Chairman's Corner


In 1969 I was elected vice president of my high school class, and had to give that year’s commencement speech. It was a very tumultuous time, with the organization of the massive Vietnam Moratorium demonstration protesting the war and a year after Dr. Martin Luther King Jr. was assassinated. I felt strongly that our school should have done much more to commemorate Dr. King on Martin Luther King Day and what was happening with racism and civil rights in our country, and I criticized the school’s administration during my speech. When I was finished, many of the school’s staff did not applaud and it was clear that my criticism did not go over well. Nonetheless, I made a commitment then to continue to follow my beliefs, and while I did not go on to become a political activist, I’ve continued to carry those same beliefs throughout my life.

As a neurosurgeon and Chair at Stanford, I’ve been in a position that allows me the privilege and power to act on those beliefs by encouraging, mentoring, and hiring a diverse population of  surgeons, scientists and residents. When I first became Chair of the Department of Neurosurgery at Stanford in 1995 we had only 5 faculty members, all white, including  one woman. It was one of my priorities to increase the diversity of the department, and I’ve made a concerted effort to identify and train people who represent cultures and backgrounds different from my own, or who don’t look like me. Our faculty now comprises  33% women and other underrepresented minorities, and our residency program boasts 30% women and other underrepresented minorities. While I’m incredibly proud of those numbers, unfortunately, they both represent some of the most diverse populations at a neurosurgical program in the U.S. There’s still enormous room for others to catch up to our numbers, and for us to continue our progress in this area.

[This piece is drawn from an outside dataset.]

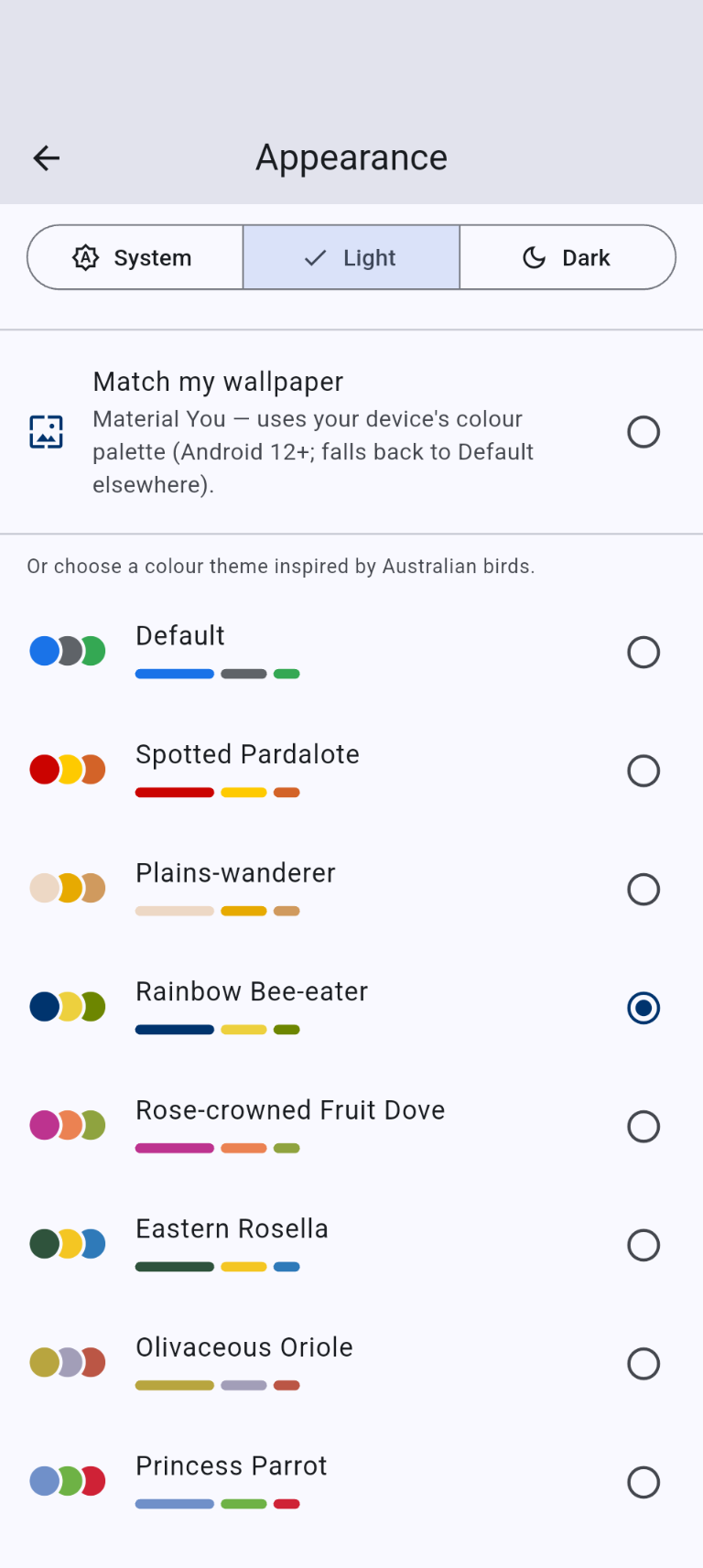Select the Eastern Rosella radio button
The height and width of the screenshot is (1568, 703).
click(644, 1245)
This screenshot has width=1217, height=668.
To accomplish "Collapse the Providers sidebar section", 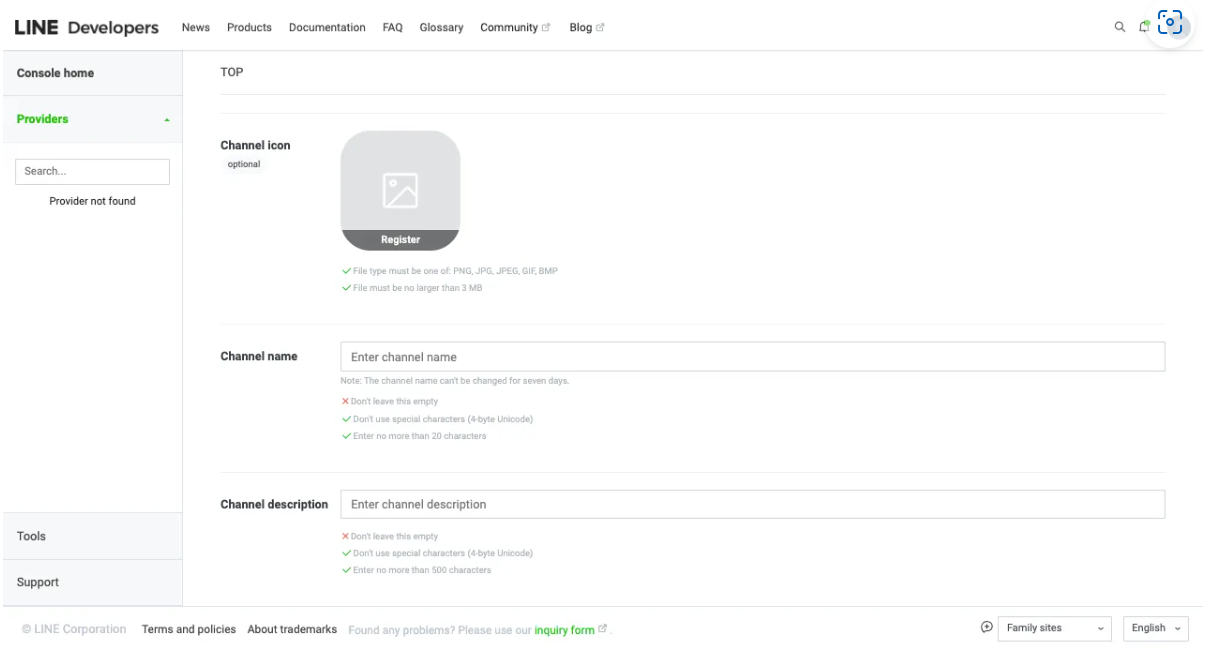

The past year has only increased my resolve to continue to push for a more diverse faculty and resident composition. With hate crimes on the rise and issues of diversity and gender equality in our everyday news streams, it seems a propitious time to talk again about the statistics and the importance of increasing diversity within our institutions. Issues of diversity in leadership, discrimination, and the wage pay-gap persist, and there is still considerable work to do.

A couple of months ago - 48 years after I gave that high school speech - I was giving another speech during a national neurosurgery conference to a group of young neurosurgeons, residents and medical school students. As I looked out at the room, I was deeply encouraged. The audience was different from the audiences I’ve seen during these conferences over the last few decades. No longer was the majority white men; the room represented a diverse population of ethnicities and races, and a high distribution of women. I spoke to the group about the rigors of a career in neurosurgery, the tough decisions that someone in leadership needs to make, and the surprising highlights and pitfalls of dedicating one’s life to research and medicine. At the end of the speech, many of the questions and comments from the audience focused on one thing: diversity. How can we ensure more women assume leadership positions? How do we encourage more underrepresented minorities to go into neurosurgery? How do we expand inclusivity within the field? It became clear to me that these issues are all just as important to the young people entering our beloved field as they have been to me - and that gives me great hope for the future.

Second Opinion

Most doctors, especially those who are considered renowned experts in their field, often get requests from family, friends, colleagues, and even strangers for medical advice. I am no exception. Whether it’s by phone, email, and most recently social media, I am often asked to review the medical history of people who are not my patients, and unfortunately, there really wasn’t an appropriate, legal, or streamlined way for me to accommodate those requests. Until now.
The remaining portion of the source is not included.